Top of Input for this task

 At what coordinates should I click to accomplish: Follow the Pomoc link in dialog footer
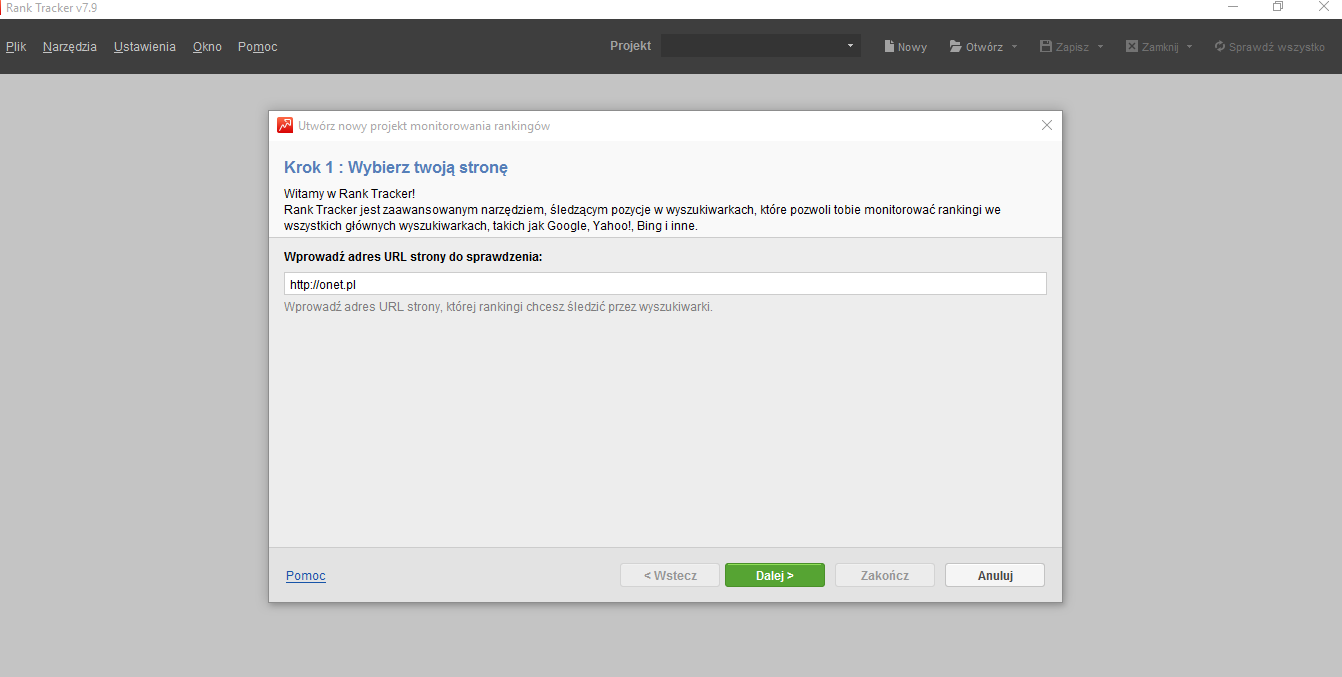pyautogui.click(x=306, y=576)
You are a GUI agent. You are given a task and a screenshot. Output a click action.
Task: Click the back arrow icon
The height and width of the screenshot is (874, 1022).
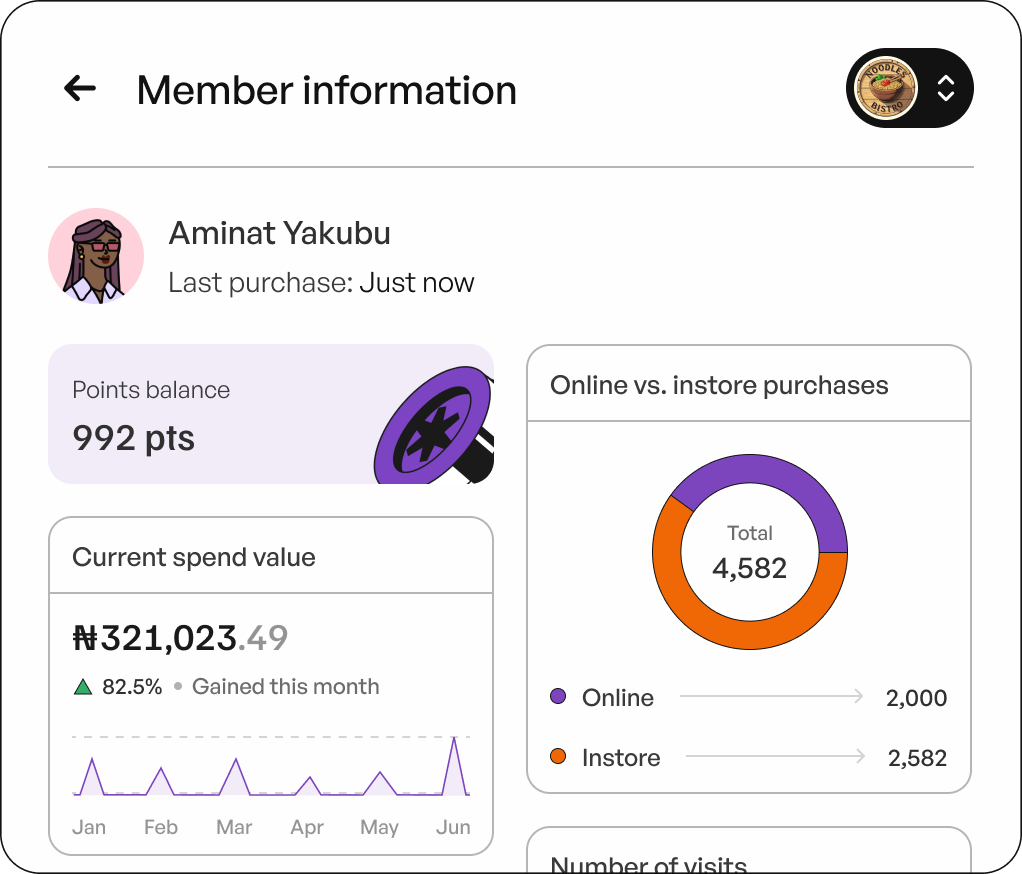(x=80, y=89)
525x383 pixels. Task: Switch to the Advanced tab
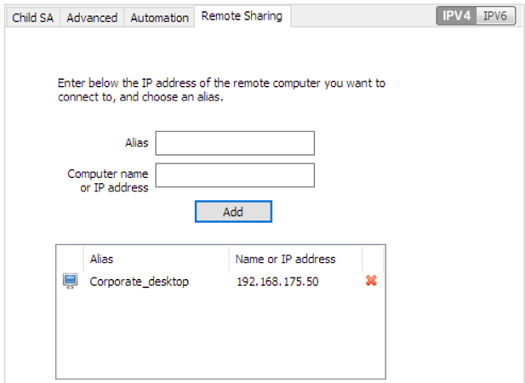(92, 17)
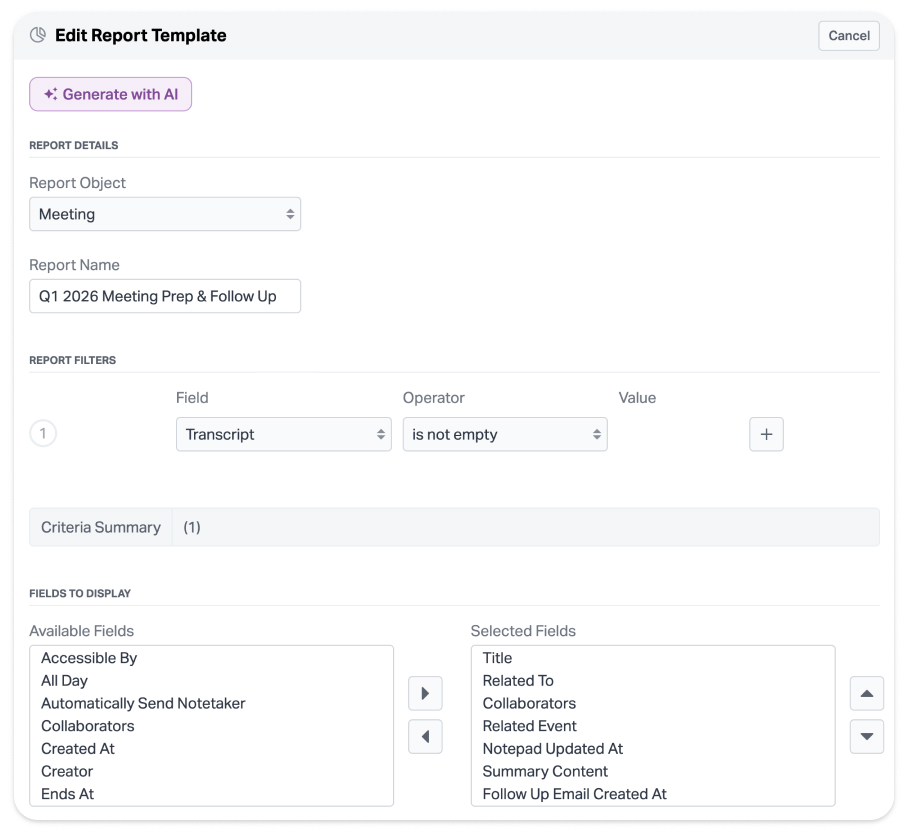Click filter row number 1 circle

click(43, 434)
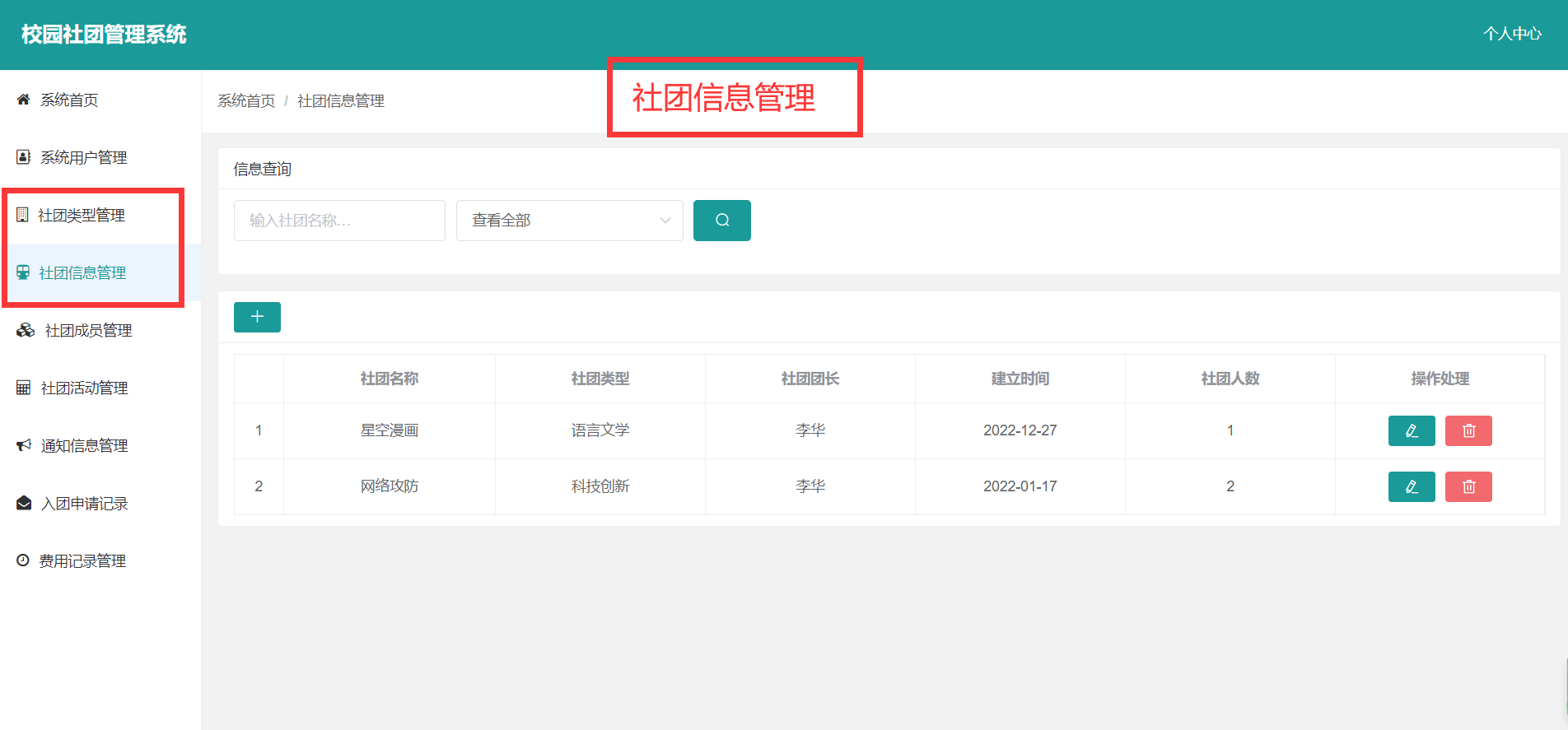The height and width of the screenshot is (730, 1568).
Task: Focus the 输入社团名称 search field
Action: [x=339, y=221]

Bottom of Input for this task

### Task objective
Every record above must be given again exactly; drop the pictures.

### Written answer
 At what coordinates should I click to accomplish: Follow the Pomoc link in dialog footer
pyautogui.click(x=306, y=576)
You are a GUI agent. You are given a task and a screenshot. Output a click action.
Task: Click the back arrow icon
The height and width of the screenshot is (874, 1022).
(x=80, y=89)
525x383 pixels. Task: Switch to the Advanced tab
(92, 17)
Click filter row number 1 circle

click(43, 434)
The height and width of the screenshot is (730, 1568).
Task: Focus the 输入社团名称 search field
Action: [x=339, y=221]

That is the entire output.